Há muitos depoimentos de profissionais que atuavam nos bastidores e vários registros de Paulo antes ou depois de algum ensaio ou apresentação. Até o teatro onde “Minha Mãe É Uma Peça” estreou, Teatro Candido Mendes, serve de cenário, além do Ginásio Caio Martins, na cidade Natal de Paulo, onde ele chegou a se apresentar tanto com “Minha Mãe É uma Peça” quanto com o próprio espetáculo “Filho da Mãe”.

O clima intimista é reforçado pela equipe que atuou no documentário. A direção foi feita em dupla por Susana Garcia, amiga e parceira de trabalho de Paulo, e por Juliana Amaral, irmã do ator. Além disso, diversos amigos dele aparecem em depoimentos, como o roteirista Fil Braz, as atrizes Regina Casé, Ingrid Guimarães e Mônica Martelli e a cantora Iza.

Por outro lado, o documentário escancara os laços familiares, com depoimentos da própria irmã, dos pais, da madrasta e o marido de Paulo, Thales Bretas, com quem o humorista teve dois filhos. Os meninos, Gael e Romeu, nasceram em agosto de 2019. Quando Paulo Gustavo foi internado em função da Covid-19, em março de 2021, eles tinham apenas um ano e sete meses.

Thales e as crianças também marcam presença não só em vídeos de arquivo, mas em cenas gravadas especialmente para a produção. Os depoimentos de Thales, Juliana, Julio – o pai de Paulo – e Déa, além dos registros com os bebês, são momentos em que convém reservar um lenço por perto.

Duas coisas chamam a atenção este epitáfio. A primeira é a ausência de algumas pessoas importantes, como a amiga de longa data Samantha Schmütz e outros colegas de elenco da trilogia “Minha Mãe É Uma Peça” – caso de Mariana Xavier e Rodrigo Pandolfo, que interpretam os filhos de Dona Hermínia nos longas, Marcelina e Juliano. A outra é a presença estranha, quase alienígena, de Pedro Bial. O ex-apresentador de “Big Brother Brasil” aparece tecendo comentários genéricos e pueris sobre uma pessoa com a quem claramente não teve qualquer aproximação.

Apesar dos muitos momentos de grande emoção, é impossível não soltar gargalhadas com a presença marcante de Paulo Gustavo em todo o documentário. Nas cenas, ele conversa com músicos, motoristas e fãs. Há também os momentos em que o próprio ironiza a falsa ideia que muitos têm do glamour da fama. Sua genialidade fica evidente o tempo todo, mesmo nos momentos em que aparece em famílias. Aliás, a revelação de que Thales e Paulo seriam pais de dois meninos é um dos momentos que aparecem no vídeo.

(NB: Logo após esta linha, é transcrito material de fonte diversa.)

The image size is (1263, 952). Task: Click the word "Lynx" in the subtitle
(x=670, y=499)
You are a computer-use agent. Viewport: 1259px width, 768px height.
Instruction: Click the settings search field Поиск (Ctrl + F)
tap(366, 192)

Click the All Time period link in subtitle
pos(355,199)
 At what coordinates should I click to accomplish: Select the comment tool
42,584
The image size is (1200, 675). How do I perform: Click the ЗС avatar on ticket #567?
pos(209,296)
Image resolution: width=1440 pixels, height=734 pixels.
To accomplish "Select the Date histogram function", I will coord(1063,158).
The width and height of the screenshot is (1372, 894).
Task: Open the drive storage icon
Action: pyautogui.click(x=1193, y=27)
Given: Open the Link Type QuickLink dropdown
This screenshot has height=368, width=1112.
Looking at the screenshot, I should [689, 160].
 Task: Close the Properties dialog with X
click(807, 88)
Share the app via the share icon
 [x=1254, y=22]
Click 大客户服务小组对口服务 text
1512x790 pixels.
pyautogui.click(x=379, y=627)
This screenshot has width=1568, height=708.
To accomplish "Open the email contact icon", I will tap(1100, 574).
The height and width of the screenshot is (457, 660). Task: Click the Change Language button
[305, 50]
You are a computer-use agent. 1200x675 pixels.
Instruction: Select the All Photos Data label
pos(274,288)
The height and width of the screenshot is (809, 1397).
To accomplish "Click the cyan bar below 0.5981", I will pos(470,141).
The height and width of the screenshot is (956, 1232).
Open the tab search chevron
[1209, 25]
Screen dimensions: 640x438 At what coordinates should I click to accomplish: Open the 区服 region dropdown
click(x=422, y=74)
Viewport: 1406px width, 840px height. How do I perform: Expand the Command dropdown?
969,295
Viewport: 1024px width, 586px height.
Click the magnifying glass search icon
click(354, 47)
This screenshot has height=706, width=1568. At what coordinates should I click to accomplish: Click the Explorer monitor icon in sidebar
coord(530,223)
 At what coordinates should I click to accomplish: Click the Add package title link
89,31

“Filho da Mãe” é também uma espécie de mostra do que poderia ter sido a parceria de Paulo com a Amazon a partir de 2022, não fosse a morte prematura. De acordo com informações divulgadas pela revista “Piauí”, o ator tinha assinado um contrato de exclusividade de cinco anos com o Prime Video entre 2023 e 2027.

Através do streaming, Paulo poderia se tornar conhecido em outros países, com projetos pensados exclusivamente para o Prime Video. E, a julgar pelo que se vê em “Filho da Mãe”, tinha tudo para dar muito certo esse novo caminho.